Traditional engineering explained

Traditional engineering, also known as sequential engineering, is the process of marketing, engineering design, manufacturing, testing and production where each stage of the development process is carried out separately, and the next stage cannot start until the previous stage is finished. Therefore, the information flow is only in one direction, and it is not until the end of the chain that errors, changes and corrections can be relayed to the start of the sequence, causing estimated costs to be under predicted.

This can cause many problems; such as time consumption due to many modifications being made as each stage does not take into account the next. This method is hardly used today, as the concept of concurrent engineering is more efficient.

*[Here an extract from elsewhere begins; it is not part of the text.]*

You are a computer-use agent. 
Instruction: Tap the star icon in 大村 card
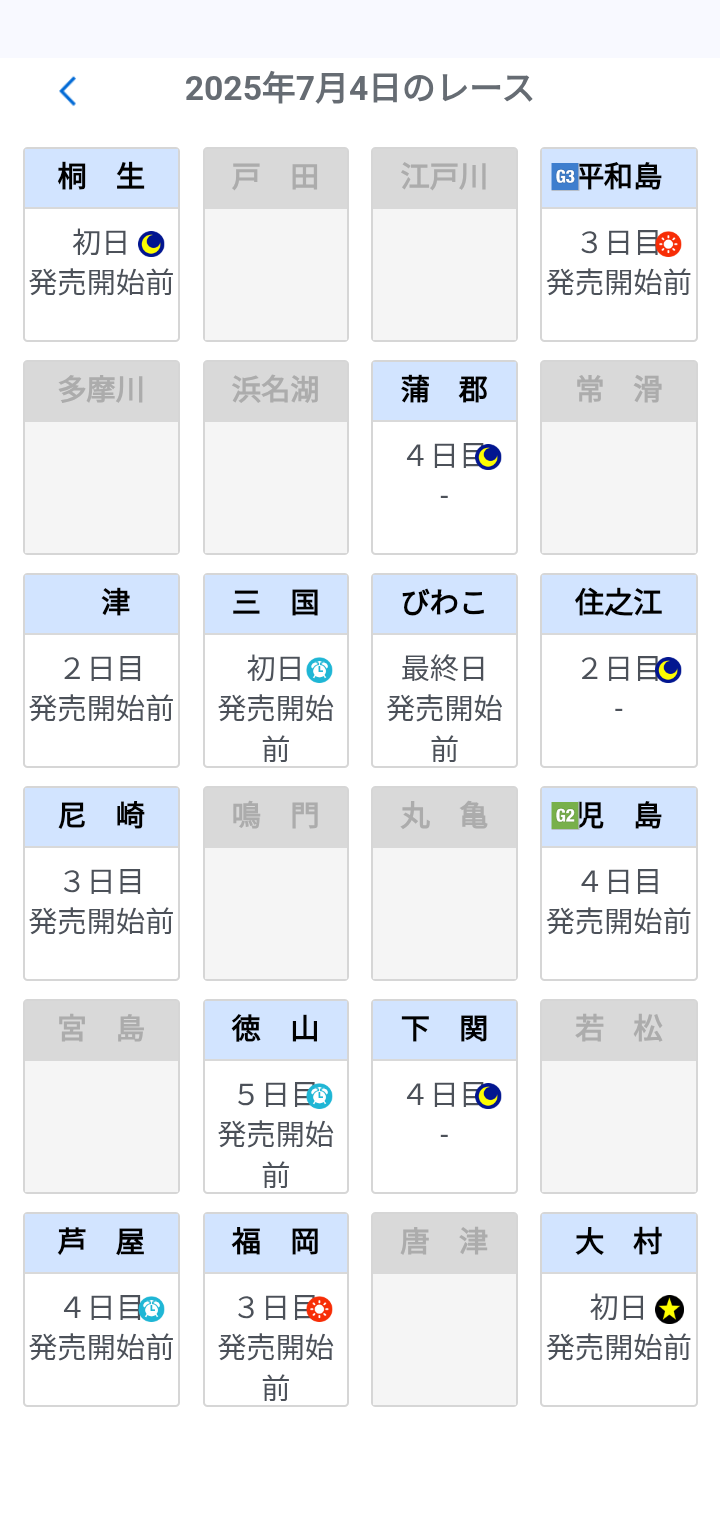[669, 1309]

Traditional engineering is also known as over the wall engineering as each stage blindly throws the development to the next stage over the wall.

Lean manufacturing

Traditional manufacturing has been driven by sales forecasts that companies need to produce and stockpile inventory to support. Lean manufacturing is based on the concept that production should be driven by the actual customer demands and requirements. Instead of pushing product to the marketplace, it is pulled through by the customers' actual needs.

Sequential engineering stages

  1. Research
  2. Design
  3. Manufacture
  4. Quality Control
  5. Distribution
  6. Sales

Disadvantages of sequential engineering

  1. This orderly step-by-step process will bring control to complex projects but is very slow.
  2. In today’s highly competitive market place this can lead to product failures and lost sales.[1]